Package: wget
Version: 1.12-1.1
Severity: normal
Tags: patch
User: [email protected]
Usertags: origin-ubuntu maverick ubuntu-patch
In Ubuntu, we've applied the attached patch to achieve the following:
* SECURITY UPDATE: arbitrary file overwrite via 3xx redirect
- debian/patches/CVE-2010-2252.dpatch: don't use server names in
doc/wget.texi, src/{http.*,init.c,main.c,options.h,retr.c}.
- This update changes previous behaviour by ignoring the filename
supplied by the server during redirects. To re-enable previous
behaviour, see the new --trust-server-names option.
- CVE-2010-2252
We thought you might be interested in doing the same.
-- System Information:
Debian Release: squeeze/sid
APT prefers maverick-updates
APT policy: (500, 'maverick-updates'), (500, 'maverick-security'), (500,
'maverick-proposed'), (500, 'maverick')
Architecture: amd64 (x86_64)
Kernel: Linux 2.6.35-19-generic (SMP w/2 CPU cores)
Locale: LANG=en_CA.utf8, LC_CTYPE=en_CA.utf8 (charmap=UTF-8)

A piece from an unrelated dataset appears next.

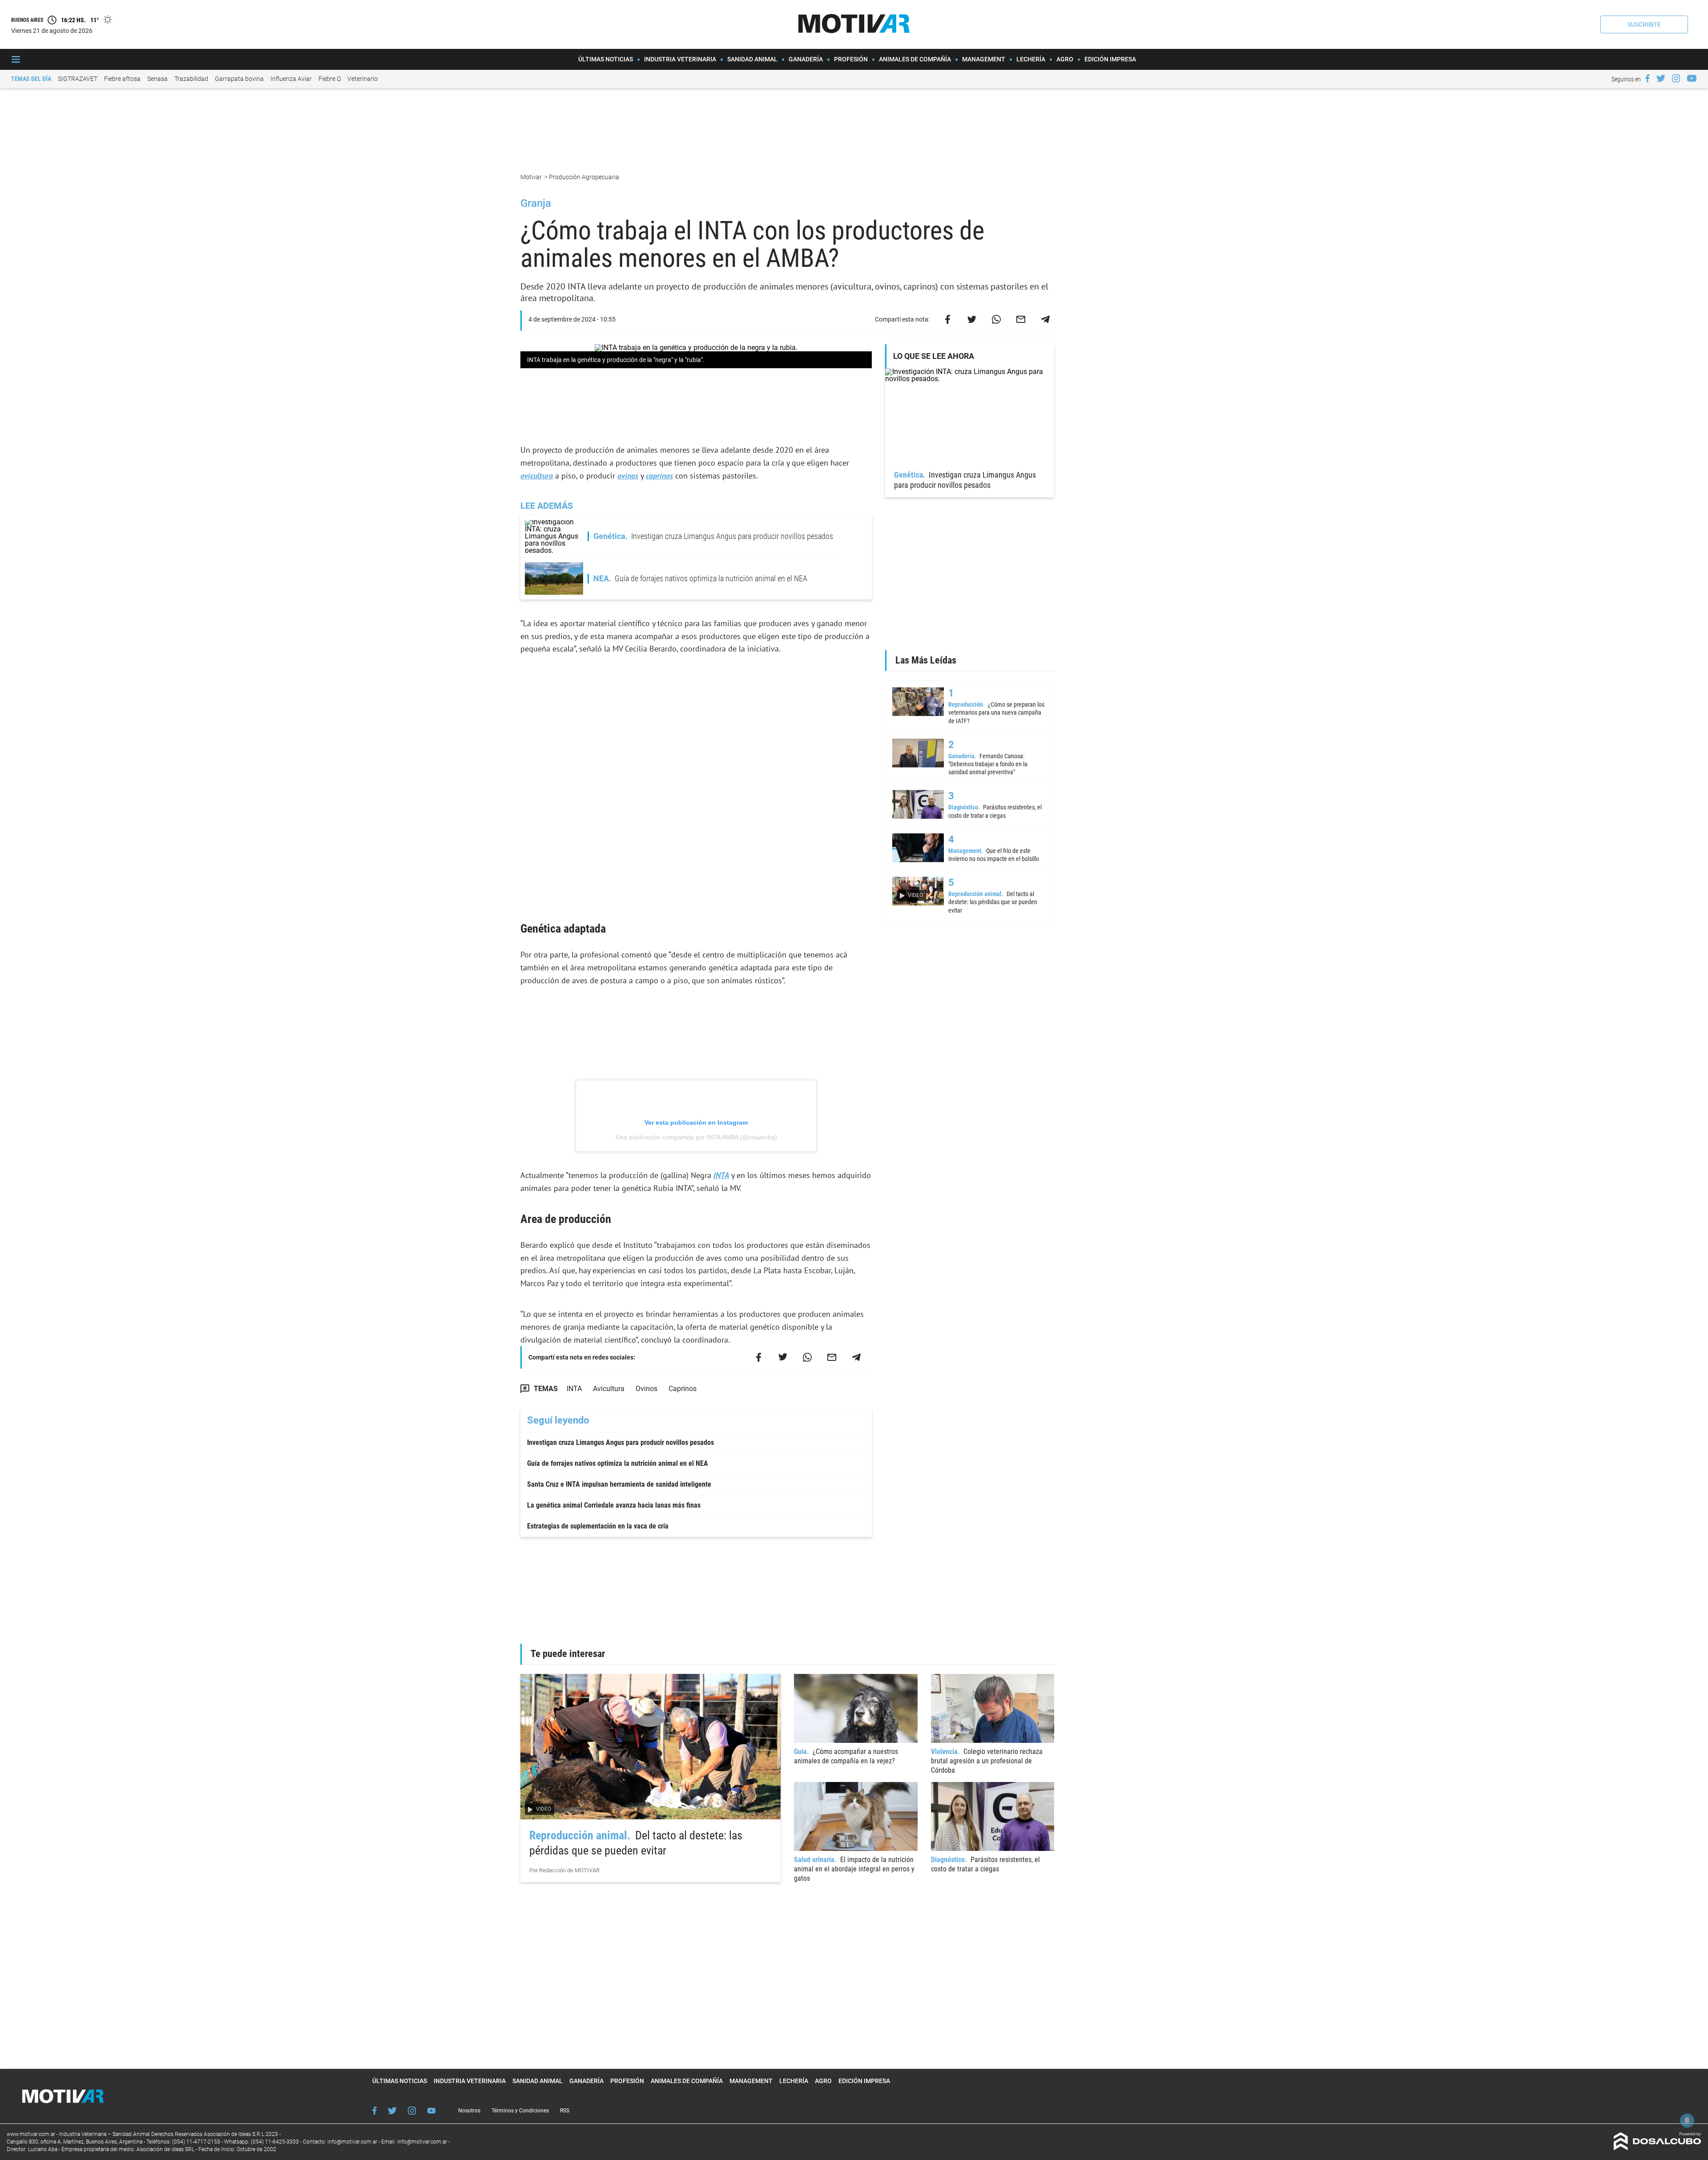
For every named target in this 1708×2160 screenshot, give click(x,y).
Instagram (412, 2111)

Shell: /bin/sh linked to /bin/dash
diff -u wget-1.12/debian/changelog wget-1.12/debian/changelog
diff -u wget-1.12/debian/patches/00list wget-1.12/debian/patches/00list
--- wget-1.12/debian/patches/00list
+++ wget-1.12/debian/patches/00list
@@ -5,0 +6 @@
+CVE-2010-2252
only in patch2:
unchanged:
--- wget-1.12.orig/debian/patches/CVE-2010-2252.dpatch
+++ wget-1.12/debian/patches/CVE-2010-2252.dpatch
@@ -0,0 +1,162 @@
+#! /bin/sh /usr/share/dpatch/dpatch-run
+# Description: fix arbitrary file overwrite via 3xx redirect
+# Origin: upstream, http://lists.gnu.org/archive/html/bug-wget/2010-07/msg00076.html
+# Bug: https://savannah.gnu.org/bugs/?29958
+# Bug-Debian: http://bugs.debian.org/cgi-bin/bugreport.cgi?bug=590296
+
+...@dpatch@
+diff -urNad '--exclude=CVS' '--exclude=.svn' '--exclude=.git' '--exclude=.arch' '--exclude=.hg' '--exclude=_darcs' '--exclude=.bzr' wget-1.12~/doc/wget.texi wget-1.12/doc/wget.texi
+--- wget-1.12~/doc/wget.texi 2010-09-03 09:18:48.000000000 -0400
++++ wget-1.12/doc/wget.texi 2010-09-03 09:19:04.000000000 -0400
+@@ -1487,6 +1487,13 @@
+ @code{Content-Disposition} headers to describe what the name of a
+ downloaded file should be.
+
+...@cindex Trust server names
+...@item --trust-server-names
++
++If this is set to on, on a redirect the last component of the
++redirection URL will be used as the local file name. By default it is
++used the last component in the original URL.
++
+ @cindex authentication
+ @item --auth-no-challenge
+
+@@ -2797,6 +2804,10 @@
+ Turn on recognition of the (non-standard) @samp{Content-Disposition}
+ HTTP header---if set to @samp{on}, the same as @samp{--content-disposition}.
+
+...@item trust_server_names = on/off
++If set to on, use the last component of a redirection URL for the local
++file name.
++
+ @item continue = on/off
+ If set to on, force continuation of preexistent partially retrieved
+ files. See @samp{-c} before setting it.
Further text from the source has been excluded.